Task directions. When you transcribe the listing that follows, keep every line exact and omit the pictures.

Records.
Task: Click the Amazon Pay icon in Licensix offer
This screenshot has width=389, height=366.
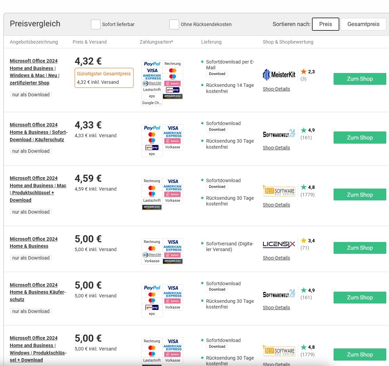Action: [x=172, y=261]
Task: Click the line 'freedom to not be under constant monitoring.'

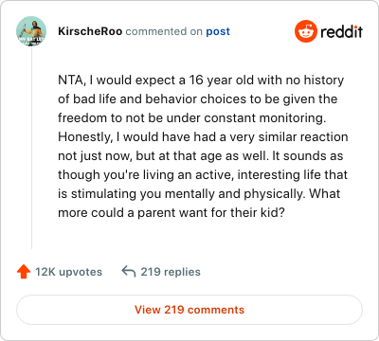Action: point(191,118)
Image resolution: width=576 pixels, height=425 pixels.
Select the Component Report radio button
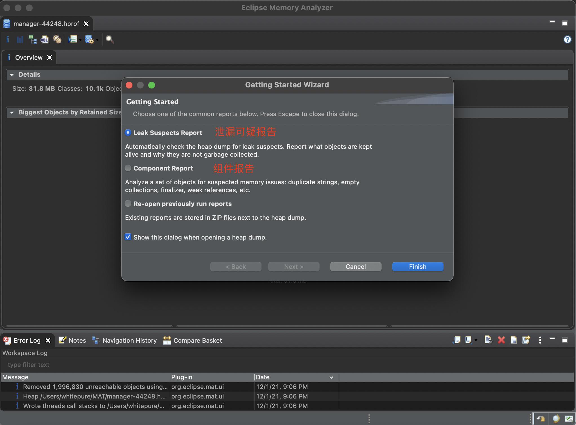pyautogui.click(x=128, y=168)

Solution to this exercise.
Task: Click the Amazon Pay icon in Licensix offer
This screenshot has width=389, height=366.
Action: [x=172, y=261]
Task: Click the line 'freedom to not be under constant monitoring.'

Action: point(191,118)
Image resolution: width=576 pixels, height=425 pixels.
Select the Component Report radio button
pyautogui.click(x=128, y=168)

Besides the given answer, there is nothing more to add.